More than 22 years ago, I met my amazing wife and was welcomed into her wonderful family. At the time, I was a project manager working for Lotus Consulting. I managed the rollout of large Lotus Notes implementations as well as the development of Notes applications. Over the years, I had many great conversations with my father-in-law, Jerry. He was a senior executive at CalTrans (California’s department of transportation), but earlier in his career he had also been a project manager. Did we do the same job? Well, not really. I rolled out email systems. He managed a little project called Interstate Highway 5 from the Oregon border to Mexico — California’s portion of a 1,381 mile stretch of road. While he was far too gracious and modest a person to say so, the scale, complexity, and risk that he managed were far beyond anything I could even imagine. Nevertheless, he spoke to me as a peer and I was honored that he did so.

One of my favorite stories from Jerry was how he drove the introduction of PCs at CalTrans in the late 1980s. At the time, his engineers were wedded to two primary business tools: drafting tables and computing power, the latter of which was purchased from a California government service provider called the Teale Data Center. Jerry recognized two things: Drafting tables were inherently inefficient and the Teale Data Center was really expensive. He saw an opportunity with the emergence of personal computing. Move common tasks done on paper to a computer and move expensive processing to local PCs. The engineers resisted the change. “It will never work!” they cried.

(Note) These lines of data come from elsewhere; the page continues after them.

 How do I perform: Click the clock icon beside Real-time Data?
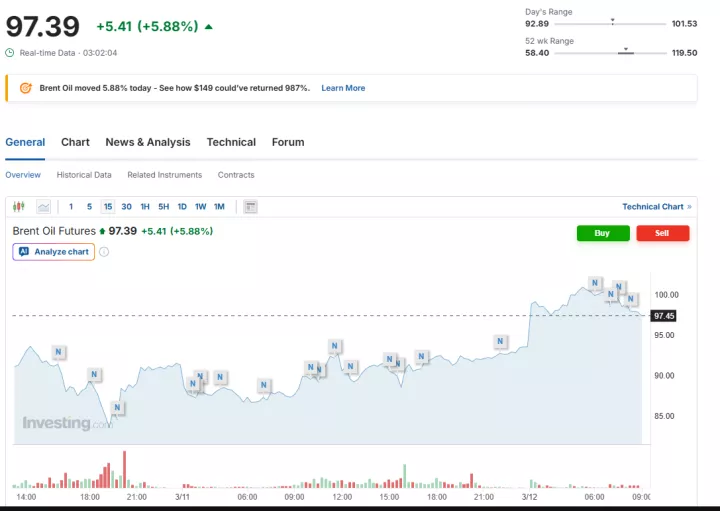pyautogui.click(x=10, y=52)
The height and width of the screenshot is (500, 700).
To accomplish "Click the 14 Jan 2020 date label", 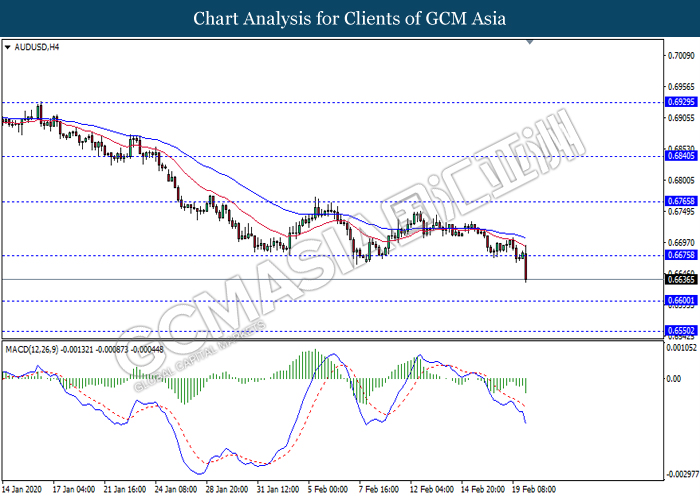I will point(22,491).
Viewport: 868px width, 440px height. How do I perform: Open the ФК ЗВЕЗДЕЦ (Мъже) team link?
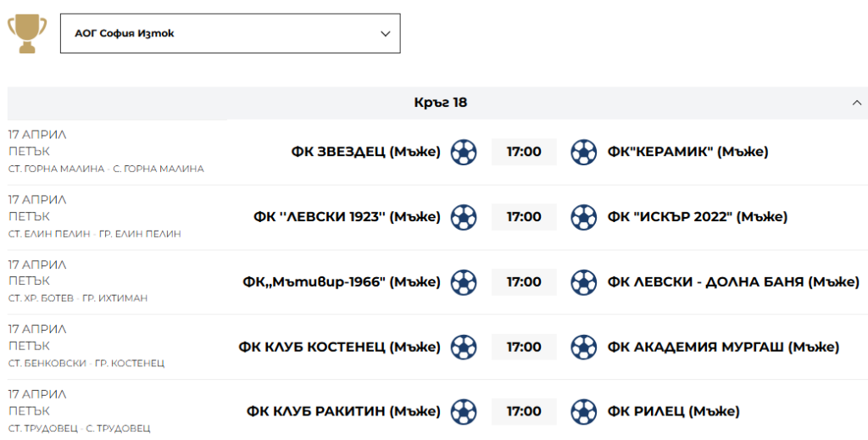(365, 152)
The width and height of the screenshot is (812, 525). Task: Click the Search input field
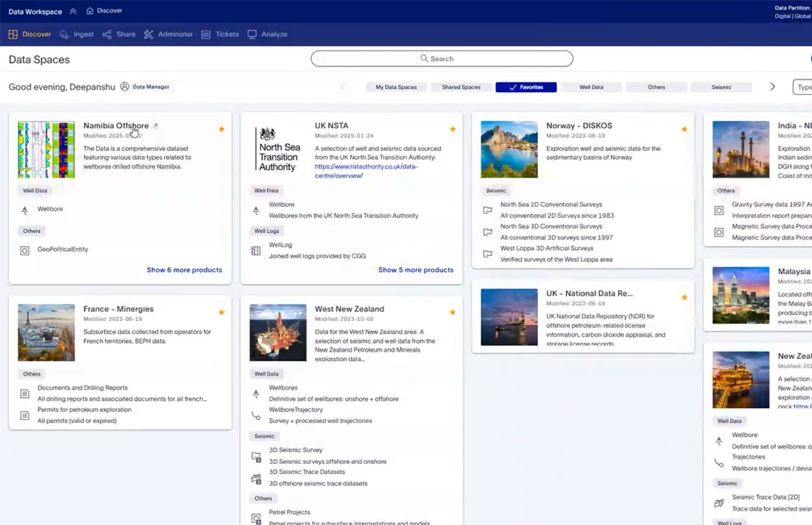(x=442, y=58)
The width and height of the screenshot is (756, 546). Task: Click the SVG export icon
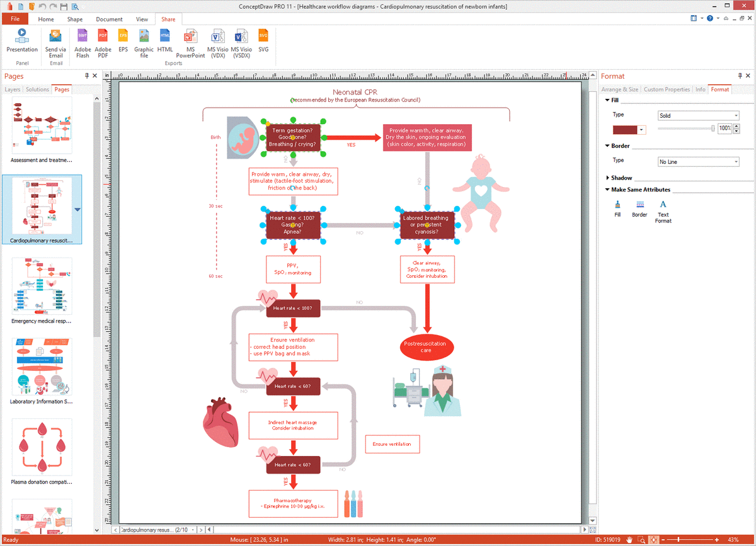263,40
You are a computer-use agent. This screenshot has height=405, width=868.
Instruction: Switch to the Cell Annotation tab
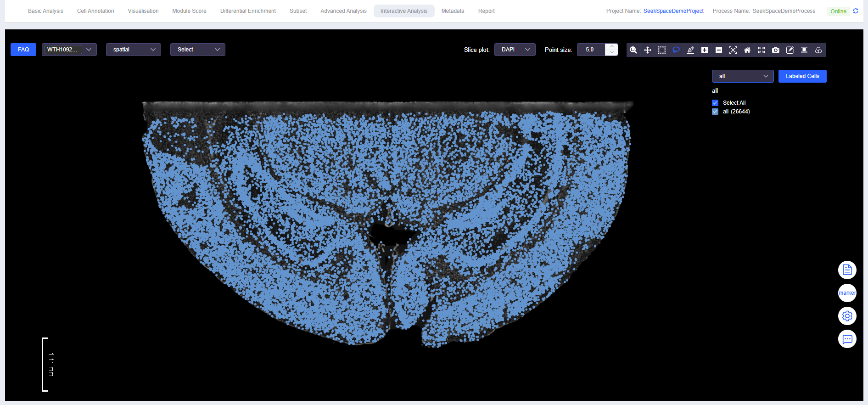click(95, 11)
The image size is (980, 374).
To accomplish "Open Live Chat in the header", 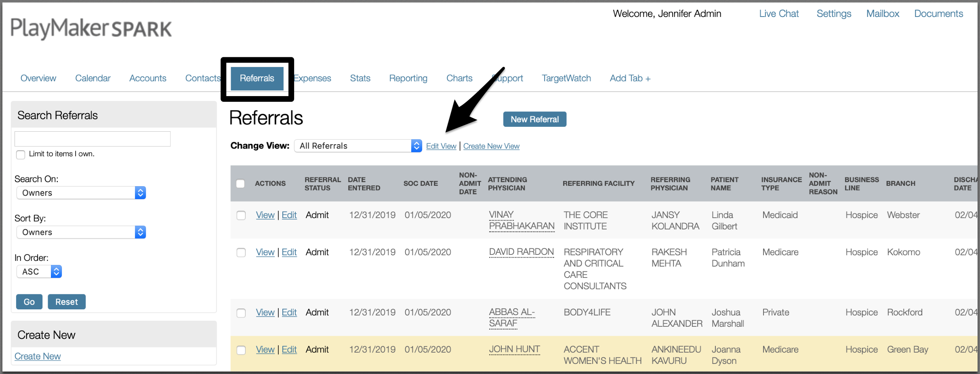I will 779,14.
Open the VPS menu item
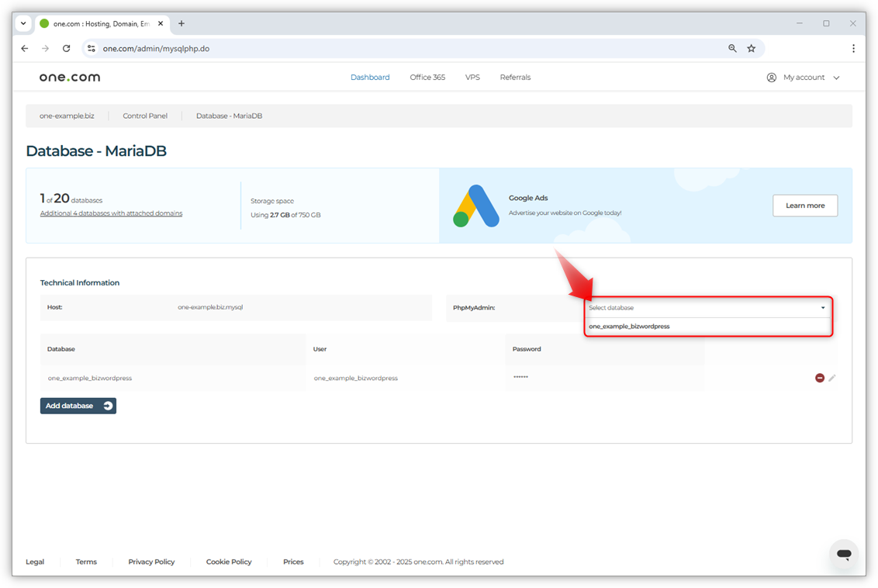This screenshot has width=878, height=588. tap(472, 77)
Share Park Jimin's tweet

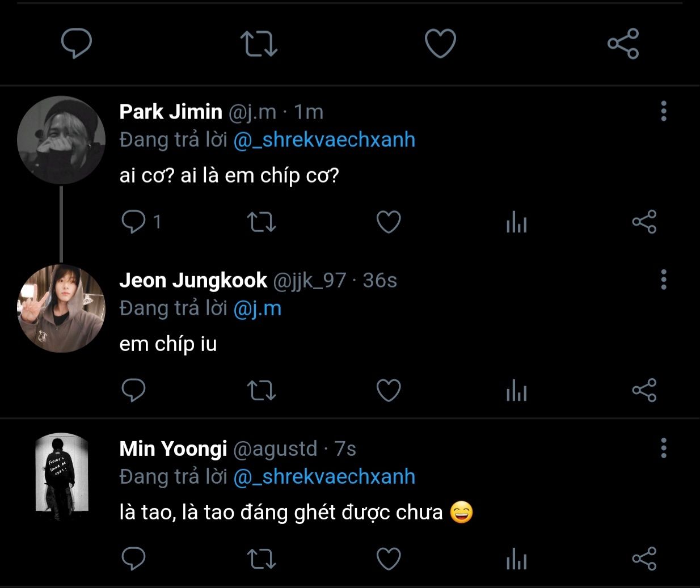tap(644, 222)
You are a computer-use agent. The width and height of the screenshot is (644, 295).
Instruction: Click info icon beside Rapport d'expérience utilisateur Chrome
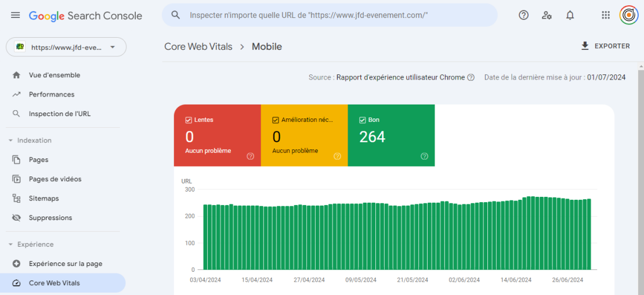471,78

Here’s what Jerry did. He had all of the individual drafting tables removed and replaced with desks. He outfitted each desk with a Compaq PC and VisiCalc (Sun workstations running AutoCAD came later). He left one shared drafting table in the middle of the room. He had a vision and the executive power to take the risk. He saw a better way to work and he hit the fast-forward button. Was it easy? Nope. Lots of issues, lots of complaints, lots of stuff that really didn’t work as well in the early PC world as they did with the old tools. In the end, was Jerry right? Duh? Imagine walking into a complex engineering environment today and finding drafting tables and dumb terminals. Did he move too fast? Some would say he did, others would not. The point is that we now know that the destination was inevitable and the only variable was the pace of getting there.

Are we on the road to social business? Yes. Are there Jerry Russells out there who see the vision and are hitting the fast-forward button? Yes: At IBM Connect, Bosch presented a case study in which all of the content and communications related to moving a manufacturing line were required to be in Connections. Think that resulted in some outcry? No doubt. The result? The time to bring up the new line shrank from 40 days to nine.

Every desk at CalTrans now has a PC. I have no doubt that, in 10 years, every employee at Bosch will interact in a fundamentally more social manner and that those social interactions will become more deeply embedded in core business processes and activities. Sometimes it’s difficult to remember that we’re on a journey — and sometimes the journey entails problems and challenges. It’s easy to fall into the trap of thinking that today’s blockers (lack of adoption, path to critical mass, difficulty measuring business value…) are evidence that the destination can’t be reached. Malarkey.